A plethora of natural products emerges as attractive molecules in the struggle against antibiotic resistance. These molecules impose their bioactivities not only alone but also in combinations as well, which further enhances their effects. Berberine is a well-known isoquinoline alkaloid with antibacterial activity. Unfortunately, it is readily extruded, which significantly reduces its efficacy and restricts its potential. Thymol is a monoterpenic phenol that exhibits different biological activities but its major effect is observed only at relatively high concentrations, which raises concern on cytotoxicity. The aim of the study was to potentiate the antibacterial activity of berberine, in a combination treatment with thymol in the opportunistic pathogen Staphylococcus aureus and understand the antibacterial mechanism of the combination treatment. The synergism of berberine and thymol was first established by the checkerboard assay. Then the antibacterial mechanism of the synergistic combination was explored by growth curves, biofilm formation assay, SEM observation, and RNA-Seq based transcriptomic profiling. Checkerboard assay showed that 32 μg mL⁻¹ berberine and 64 μg mL⁻¹ thymol was a synergistic combination, both concentrations below their cytotoxicity limits for many cells. 32 μg mL⁻¹ berberine and 32 μg mL⁻¹ thymol was sufficient to inhibit biofilm formation. SEM images confirmed the morphological changes on the structure of combination treated cells. The major finding of the combination treatment from the transcriptomic analysis was the repression in the expression of virulence factors or genes related to virulence factors. Apart from the particular changes related to the cell envelope, the majority of expressional changes seemed to be similar to berberine-treated cells or to be resulting from general stress conditions. The findings of this work showed that when thymol was used in combination with berberine, it enhanced the antibacterial activity of berberine in a synergistic manner. Furthermore, thymol could be considered as an antivirulence agent, disarming S. aureus cells.
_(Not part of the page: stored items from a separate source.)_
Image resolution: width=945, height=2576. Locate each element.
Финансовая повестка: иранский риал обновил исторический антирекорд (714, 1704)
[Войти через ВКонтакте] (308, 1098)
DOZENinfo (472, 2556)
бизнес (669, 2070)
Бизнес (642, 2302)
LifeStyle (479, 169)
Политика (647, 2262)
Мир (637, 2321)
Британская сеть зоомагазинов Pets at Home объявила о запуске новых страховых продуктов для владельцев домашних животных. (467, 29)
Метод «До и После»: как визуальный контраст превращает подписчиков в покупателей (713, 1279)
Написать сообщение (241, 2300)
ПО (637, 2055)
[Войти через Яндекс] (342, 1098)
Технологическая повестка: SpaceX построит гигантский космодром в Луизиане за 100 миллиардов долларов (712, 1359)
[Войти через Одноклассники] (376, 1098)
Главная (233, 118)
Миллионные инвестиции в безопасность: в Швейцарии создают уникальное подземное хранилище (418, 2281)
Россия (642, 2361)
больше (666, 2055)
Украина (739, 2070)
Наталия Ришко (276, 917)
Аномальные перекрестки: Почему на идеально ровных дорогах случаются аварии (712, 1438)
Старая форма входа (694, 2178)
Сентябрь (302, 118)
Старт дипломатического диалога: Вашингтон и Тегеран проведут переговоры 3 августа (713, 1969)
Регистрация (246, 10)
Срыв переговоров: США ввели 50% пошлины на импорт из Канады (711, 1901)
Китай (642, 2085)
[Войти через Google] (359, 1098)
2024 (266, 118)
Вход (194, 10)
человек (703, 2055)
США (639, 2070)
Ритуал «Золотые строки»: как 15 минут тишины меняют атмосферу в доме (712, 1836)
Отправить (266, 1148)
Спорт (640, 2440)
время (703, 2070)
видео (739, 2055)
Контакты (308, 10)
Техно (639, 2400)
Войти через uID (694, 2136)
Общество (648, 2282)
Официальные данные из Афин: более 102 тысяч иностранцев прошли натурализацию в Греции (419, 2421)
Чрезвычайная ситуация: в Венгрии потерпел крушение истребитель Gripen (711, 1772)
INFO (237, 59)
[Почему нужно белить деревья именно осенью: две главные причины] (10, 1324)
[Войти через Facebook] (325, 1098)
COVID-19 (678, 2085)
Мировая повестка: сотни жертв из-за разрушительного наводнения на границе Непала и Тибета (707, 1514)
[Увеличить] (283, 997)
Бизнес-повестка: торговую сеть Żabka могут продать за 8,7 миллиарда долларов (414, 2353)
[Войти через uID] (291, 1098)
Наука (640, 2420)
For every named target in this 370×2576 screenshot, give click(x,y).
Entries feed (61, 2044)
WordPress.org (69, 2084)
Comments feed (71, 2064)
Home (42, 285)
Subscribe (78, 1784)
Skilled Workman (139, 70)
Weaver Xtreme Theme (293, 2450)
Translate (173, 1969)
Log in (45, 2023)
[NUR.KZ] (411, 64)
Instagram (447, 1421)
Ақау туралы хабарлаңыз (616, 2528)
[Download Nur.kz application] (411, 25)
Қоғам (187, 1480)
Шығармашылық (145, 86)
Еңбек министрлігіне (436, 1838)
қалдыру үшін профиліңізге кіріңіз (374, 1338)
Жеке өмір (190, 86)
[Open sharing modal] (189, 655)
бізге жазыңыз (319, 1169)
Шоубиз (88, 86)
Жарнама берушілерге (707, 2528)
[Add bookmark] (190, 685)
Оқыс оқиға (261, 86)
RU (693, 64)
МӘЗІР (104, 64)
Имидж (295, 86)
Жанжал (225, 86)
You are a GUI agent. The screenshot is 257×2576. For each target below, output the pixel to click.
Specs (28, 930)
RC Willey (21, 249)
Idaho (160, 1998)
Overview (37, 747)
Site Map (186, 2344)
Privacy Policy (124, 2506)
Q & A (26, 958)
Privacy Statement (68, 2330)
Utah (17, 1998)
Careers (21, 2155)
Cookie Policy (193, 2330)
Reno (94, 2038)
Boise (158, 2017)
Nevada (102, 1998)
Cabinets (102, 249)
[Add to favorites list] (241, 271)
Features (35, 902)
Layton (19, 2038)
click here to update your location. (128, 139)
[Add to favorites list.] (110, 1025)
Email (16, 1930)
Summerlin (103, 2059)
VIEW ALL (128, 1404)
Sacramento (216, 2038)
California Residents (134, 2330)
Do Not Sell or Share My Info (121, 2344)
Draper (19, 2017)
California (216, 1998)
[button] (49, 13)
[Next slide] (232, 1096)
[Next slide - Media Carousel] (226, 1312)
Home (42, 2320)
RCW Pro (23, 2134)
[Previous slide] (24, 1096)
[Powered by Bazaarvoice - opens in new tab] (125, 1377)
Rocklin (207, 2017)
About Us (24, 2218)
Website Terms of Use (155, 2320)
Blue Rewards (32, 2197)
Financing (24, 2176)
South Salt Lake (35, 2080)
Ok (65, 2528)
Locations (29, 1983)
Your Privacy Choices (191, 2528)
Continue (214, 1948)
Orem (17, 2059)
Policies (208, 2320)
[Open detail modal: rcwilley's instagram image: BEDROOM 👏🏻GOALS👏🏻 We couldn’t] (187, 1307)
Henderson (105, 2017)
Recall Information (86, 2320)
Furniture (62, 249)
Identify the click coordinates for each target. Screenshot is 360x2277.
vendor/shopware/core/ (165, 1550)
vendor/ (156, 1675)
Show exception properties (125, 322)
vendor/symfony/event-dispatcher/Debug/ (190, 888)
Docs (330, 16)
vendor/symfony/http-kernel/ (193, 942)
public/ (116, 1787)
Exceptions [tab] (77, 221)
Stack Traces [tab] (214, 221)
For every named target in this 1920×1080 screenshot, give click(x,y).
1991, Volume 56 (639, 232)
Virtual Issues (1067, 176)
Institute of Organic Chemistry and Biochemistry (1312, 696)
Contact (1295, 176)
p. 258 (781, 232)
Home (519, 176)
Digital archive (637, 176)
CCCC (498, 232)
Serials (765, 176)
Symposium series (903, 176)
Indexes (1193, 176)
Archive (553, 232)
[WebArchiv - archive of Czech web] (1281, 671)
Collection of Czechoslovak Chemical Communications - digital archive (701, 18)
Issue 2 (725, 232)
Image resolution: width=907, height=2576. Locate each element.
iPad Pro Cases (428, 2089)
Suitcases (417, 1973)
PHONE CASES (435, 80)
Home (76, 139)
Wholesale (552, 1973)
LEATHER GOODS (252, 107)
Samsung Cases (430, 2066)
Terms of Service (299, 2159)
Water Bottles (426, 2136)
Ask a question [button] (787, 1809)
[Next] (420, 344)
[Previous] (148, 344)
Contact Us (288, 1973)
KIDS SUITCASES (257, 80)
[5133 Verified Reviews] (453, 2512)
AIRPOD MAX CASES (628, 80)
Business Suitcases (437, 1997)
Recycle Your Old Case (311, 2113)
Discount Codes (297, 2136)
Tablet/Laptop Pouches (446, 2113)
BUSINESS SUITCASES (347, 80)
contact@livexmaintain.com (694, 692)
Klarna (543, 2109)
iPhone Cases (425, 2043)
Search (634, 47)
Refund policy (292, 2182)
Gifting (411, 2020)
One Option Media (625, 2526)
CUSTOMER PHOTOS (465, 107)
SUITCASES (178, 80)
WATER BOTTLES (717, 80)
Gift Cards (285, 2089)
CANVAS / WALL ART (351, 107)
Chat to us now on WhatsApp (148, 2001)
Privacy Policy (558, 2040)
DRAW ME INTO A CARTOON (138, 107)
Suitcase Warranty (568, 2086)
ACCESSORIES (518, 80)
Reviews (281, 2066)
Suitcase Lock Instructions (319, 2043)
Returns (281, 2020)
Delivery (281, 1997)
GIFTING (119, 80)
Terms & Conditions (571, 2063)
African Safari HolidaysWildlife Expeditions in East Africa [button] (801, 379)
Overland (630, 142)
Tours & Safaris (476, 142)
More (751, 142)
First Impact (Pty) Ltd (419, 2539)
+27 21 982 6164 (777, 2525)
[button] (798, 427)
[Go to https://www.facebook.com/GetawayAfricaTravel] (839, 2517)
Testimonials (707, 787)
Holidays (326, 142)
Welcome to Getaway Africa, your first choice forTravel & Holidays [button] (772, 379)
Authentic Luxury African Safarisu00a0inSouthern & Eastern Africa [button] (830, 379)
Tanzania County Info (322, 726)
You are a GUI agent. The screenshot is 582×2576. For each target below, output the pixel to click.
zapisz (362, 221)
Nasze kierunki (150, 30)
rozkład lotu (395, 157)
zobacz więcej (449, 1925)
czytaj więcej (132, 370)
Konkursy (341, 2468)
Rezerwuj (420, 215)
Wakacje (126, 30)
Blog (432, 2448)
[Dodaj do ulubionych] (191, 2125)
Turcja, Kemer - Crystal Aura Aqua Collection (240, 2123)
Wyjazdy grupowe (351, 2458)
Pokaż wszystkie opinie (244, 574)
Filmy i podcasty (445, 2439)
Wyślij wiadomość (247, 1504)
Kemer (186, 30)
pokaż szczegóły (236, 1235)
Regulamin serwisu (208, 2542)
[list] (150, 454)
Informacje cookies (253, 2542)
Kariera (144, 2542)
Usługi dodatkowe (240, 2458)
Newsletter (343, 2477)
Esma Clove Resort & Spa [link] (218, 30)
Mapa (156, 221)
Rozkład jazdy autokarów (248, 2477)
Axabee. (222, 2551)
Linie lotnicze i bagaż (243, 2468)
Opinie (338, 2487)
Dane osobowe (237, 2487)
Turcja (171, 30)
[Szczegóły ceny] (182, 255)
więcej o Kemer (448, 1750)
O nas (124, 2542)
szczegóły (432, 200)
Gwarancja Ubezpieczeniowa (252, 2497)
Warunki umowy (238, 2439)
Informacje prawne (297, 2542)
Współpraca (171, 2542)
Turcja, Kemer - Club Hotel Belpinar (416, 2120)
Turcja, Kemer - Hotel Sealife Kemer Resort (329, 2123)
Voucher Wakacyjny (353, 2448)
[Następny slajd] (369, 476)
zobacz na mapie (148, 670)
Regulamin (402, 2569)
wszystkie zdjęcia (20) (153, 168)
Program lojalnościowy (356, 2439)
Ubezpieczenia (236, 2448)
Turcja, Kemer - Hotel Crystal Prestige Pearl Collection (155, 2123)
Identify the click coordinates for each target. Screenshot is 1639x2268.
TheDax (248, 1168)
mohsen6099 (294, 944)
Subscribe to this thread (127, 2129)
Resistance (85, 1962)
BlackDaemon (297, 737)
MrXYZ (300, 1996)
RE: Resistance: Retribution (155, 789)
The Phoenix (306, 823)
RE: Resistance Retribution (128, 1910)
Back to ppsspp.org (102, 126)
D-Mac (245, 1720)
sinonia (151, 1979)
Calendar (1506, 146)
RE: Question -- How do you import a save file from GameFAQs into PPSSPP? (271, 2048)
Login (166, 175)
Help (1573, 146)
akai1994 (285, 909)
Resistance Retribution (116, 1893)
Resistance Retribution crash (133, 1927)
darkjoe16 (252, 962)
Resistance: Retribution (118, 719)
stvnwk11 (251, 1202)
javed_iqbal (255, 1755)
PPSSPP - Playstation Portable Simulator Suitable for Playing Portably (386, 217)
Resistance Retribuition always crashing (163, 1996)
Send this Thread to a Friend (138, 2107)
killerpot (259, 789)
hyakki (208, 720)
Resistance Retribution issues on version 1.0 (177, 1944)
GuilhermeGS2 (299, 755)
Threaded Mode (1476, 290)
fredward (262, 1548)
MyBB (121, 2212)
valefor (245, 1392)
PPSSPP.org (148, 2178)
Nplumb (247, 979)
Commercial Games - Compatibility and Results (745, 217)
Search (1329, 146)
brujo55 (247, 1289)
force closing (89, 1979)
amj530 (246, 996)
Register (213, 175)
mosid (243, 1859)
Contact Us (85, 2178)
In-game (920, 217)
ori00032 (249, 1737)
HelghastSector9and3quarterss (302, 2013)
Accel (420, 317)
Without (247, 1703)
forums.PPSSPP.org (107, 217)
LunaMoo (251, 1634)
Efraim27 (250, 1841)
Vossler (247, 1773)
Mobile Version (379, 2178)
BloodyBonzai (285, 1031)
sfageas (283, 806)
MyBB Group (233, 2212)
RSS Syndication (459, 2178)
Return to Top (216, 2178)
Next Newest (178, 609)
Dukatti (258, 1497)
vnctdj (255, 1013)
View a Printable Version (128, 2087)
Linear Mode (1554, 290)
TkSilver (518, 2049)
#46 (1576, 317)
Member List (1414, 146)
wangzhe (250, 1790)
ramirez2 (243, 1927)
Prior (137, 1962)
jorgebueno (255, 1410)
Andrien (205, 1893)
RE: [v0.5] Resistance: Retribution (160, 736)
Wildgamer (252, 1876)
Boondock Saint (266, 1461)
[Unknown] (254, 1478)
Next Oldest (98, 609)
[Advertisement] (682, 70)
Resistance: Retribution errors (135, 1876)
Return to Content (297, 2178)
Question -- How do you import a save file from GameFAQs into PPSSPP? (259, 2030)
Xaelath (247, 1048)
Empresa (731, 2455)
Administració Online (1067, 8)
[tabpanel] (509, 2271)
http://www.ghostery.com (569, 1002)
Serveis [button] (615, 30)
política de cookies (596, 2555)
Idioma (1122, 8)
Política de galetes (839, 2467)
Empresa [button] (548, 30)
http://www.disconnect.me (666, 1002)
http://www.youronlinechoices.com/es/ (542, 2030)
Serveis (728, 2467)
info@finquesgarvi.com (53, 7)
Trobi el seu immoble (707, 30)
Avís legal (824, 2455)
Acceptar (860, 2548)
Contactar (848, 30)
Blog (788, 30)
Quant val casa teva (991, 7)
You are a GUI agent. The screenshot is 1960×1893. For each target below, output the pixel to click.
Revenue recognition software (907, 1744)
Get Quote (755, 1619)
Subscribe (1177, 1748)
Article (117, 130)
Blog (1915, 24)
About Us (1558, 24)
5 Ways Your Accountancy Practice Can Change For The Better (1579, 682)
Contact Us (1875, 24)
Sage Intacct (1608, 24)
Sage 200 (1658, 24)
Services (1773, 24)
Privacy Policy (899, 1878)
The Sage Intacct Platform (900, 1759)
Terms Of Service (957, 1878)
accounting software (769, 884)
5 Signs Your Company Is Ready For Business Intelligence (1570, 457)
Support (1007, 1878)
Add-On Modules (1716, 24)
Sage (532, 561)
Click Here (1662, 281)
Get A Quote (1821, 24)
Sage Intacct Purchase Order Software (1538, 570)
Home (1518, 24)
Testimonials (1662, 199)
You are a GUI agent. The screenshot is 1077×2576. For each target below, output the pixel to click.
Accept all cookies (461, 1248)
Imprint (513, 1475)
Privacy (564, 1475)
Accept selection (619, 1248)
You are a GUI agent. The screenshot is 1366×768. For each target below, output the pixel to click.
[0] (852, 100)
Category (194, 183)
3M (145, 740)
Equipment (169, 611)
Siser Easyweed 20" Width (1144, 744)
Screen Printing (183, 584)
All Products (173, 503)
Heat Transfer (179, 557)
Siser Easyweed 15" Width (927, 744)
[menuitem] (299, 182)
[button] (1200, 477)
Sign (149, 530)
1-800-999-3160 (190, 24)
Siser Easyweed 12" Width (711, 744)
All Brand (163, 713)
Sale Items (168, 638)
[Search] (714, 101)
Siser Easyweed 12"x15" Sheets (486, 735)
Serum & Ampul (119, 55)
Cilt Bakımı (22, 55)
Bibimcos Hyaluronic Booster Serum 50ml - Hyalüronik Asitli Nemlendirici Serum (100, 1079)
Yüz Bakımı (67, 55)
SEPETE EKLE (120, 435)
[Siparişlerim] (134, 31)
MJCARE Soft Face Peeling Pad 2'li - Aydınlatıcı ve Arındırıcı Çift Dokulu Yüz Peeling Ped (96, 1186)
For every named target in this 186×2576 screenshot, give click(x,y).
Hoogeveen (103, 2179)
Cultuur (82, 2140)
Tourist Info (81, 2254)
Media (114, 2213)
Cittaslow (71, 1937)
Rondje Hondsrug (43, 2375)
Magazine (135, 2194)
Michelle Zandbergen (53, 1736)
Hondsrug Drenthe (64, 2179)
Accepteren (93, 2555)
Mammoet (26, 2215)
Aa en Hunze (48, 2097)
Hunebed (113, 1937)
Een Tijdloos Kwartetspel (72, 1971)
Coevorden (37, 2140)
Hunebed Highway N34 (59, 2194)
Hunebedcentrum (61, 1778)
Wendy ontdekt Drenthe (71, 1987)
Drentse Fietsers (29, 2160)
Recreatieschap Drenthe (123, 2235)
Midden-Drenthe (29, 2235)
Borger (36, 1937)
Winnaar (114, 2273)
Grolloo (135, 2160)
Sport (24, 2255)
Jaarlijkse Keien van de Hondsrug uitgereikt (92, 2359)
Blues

在对抗抗生素抗性的斗争中，大量的天然产物以有吸引力的分子形式出现。这些分子不仅单独施加其生物活性，而且还联合施加其生物活性，这进一步增强了它们的作用。小ber碱是一种众所周知的具有抗菌活性的异喹啉生物碱。不幸的是，它容易被挤出，这大大降低了它的功效并限制了它的潜力。百里酚是一种单萜酚，具有不同的生物活性，但仅在相对较高的浓度下才能观察到其主要作用，这引起了对细胞毒性的关注。该研究的目的是在与机会性病原体金黄色葡萄球菌配合的百里香酚联合治疗中增强小ber碱的抗菌活性。并了解联合治疗的抗菌机理。小by碱和百里香酚的增效作用首先是通过棋盘试验确定的。然后通过生长曲线，生物膜形成测定，SEM观察和基于RNA-Seq的转录组谱分析来探索协同组合的抗菌机制。棋盘检测显示32μgmL ^-1小ber碱和64μgmL ^-1百里酚是一种协同组合，两种浓度均低于许多细胞的细胞毒性极限。32μgmL ^-1小ber碱和32μgmL ^-1百里酚足以抑制生物膜的形成。SEM图像证实了组合处理的细胞的形态变化。从转录组学分析来看，组合治疗的主要发现是抑制了毒力因子或与毒力因子相关的基因的表达。除了与细胞包膜有关的特定变化外，大多数表达变化似乎与经过小ber碱处理的细胞相似，或者是由一般应激条件引起的。这项工作的发现表明，当百里酚与小ber碱联合使用时，它以协同方式增强了小of碱的抗菌活性。此外，百里酚可以被认为是一种抗毒剂，可以解除金黄色葡萄球菌的武装。